По-видимому решение отделаться от Милюкова было уже заранее принято руководителями Совета в соглашении с группой министров, находившихся под влиянием левых общественных кругов. Иначе я не могу себе объяснить следующего маленького эпизода: дней за десять перед отставкой Милюкова я получил приглашение на завтрак от министра путей сообщения Некрасова. За завтраком я застал человек десять своих товарищей по центральному комитету — Винавера, Волкова, Герасимова и др., считавшихся «левыми кадетами». Некрасов стал нам жаловаться на непримиримую позицию, занятую Милюковым в вопросе о проливах, чрезвычайно осложнявшую отношения правительства с Советом рабочих и солдатских депутатов.
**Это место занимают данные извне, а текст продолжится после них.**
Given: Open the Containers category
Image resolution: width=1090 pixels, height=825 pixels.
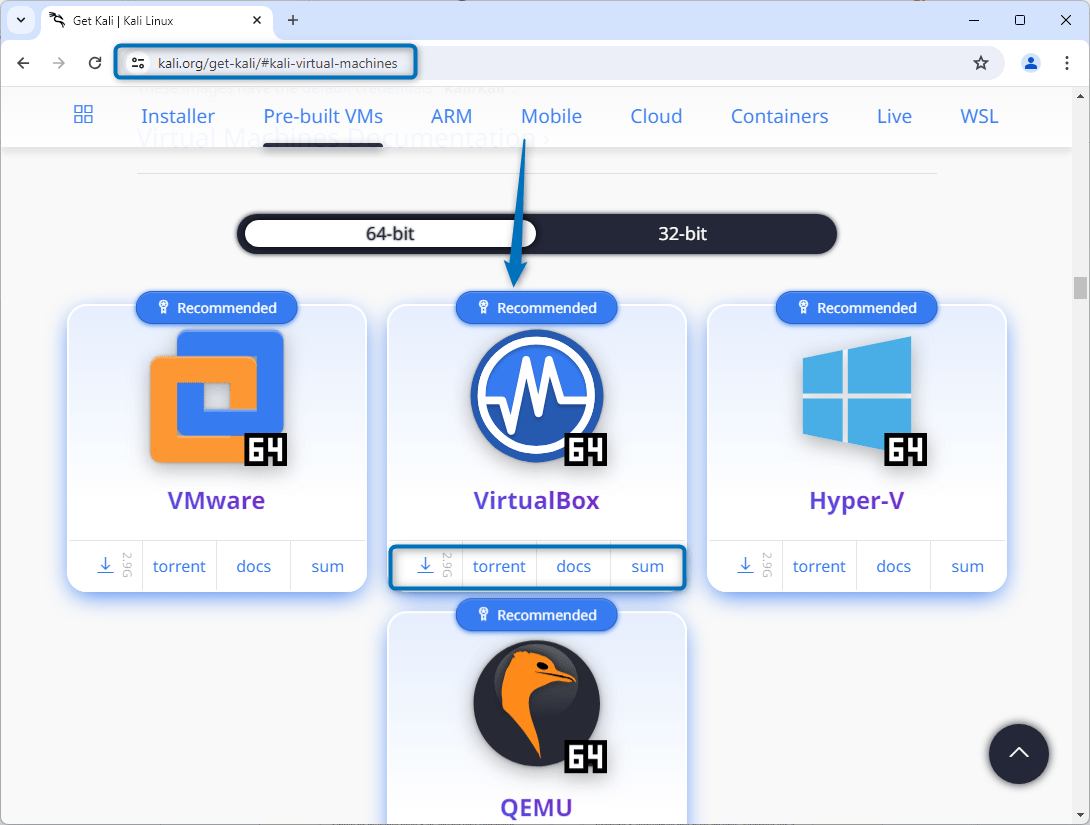Looking at the screenshot, I should coord(779,115).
Хотя некоторые из нас не сочувствовали неуступчивости Милюкова в этом в данный момент не актуальном вопросе, но все считали его одного способным справиться со всеми трудностями иностранной политики и ценили его участие в правительстве.

Мы сразу поняли, что Некрасов нащупывает почву, желая создать внутри партии раскол и вызвать сочувствие начавшейся против Милюкова интриге. Поэтому, не сговорившись между собой, мы уклонились от откровенных разговоров на затронутую Некрасовым тему, и его маневр таким образом не удался. Но смысл этого завтрака был для меня ясен и отставка Милюкова, вскоре последовавшая, не была неожиданной.

Для того, чтобы его отставка явилась как бы результатом народных требований, в Петербурге была организована демонстрация. Толпы народа, главным образом солдат, явились на площадь перед Мариинским дворцом, где заседало Временное правительство, с криками: «Долой Милюкова!» и «Мир без аннексий и контрибуций!»

В этот день я шел через Неву, направляясь на Английскую набережную, где помещался клуб партии Народной Свободы и находилась канцелярия ЦК. Перейдя Троицкий мост, я увидел Милюкова, едущего по набережной в автомобиле. Автомобиль медленно двигался среди возбужденной толпы солдат, грозивших Милюкову кулаками и что-то ему кричавших. Автомобиль вынужден был остановиться, а Милюков, встав с сиденья и скрестив руки на груди, стал говорить солдатам речь. Его спокойствие по-видимому подействовало на толпу, которая затихла и дала возможность автомобилю проехать.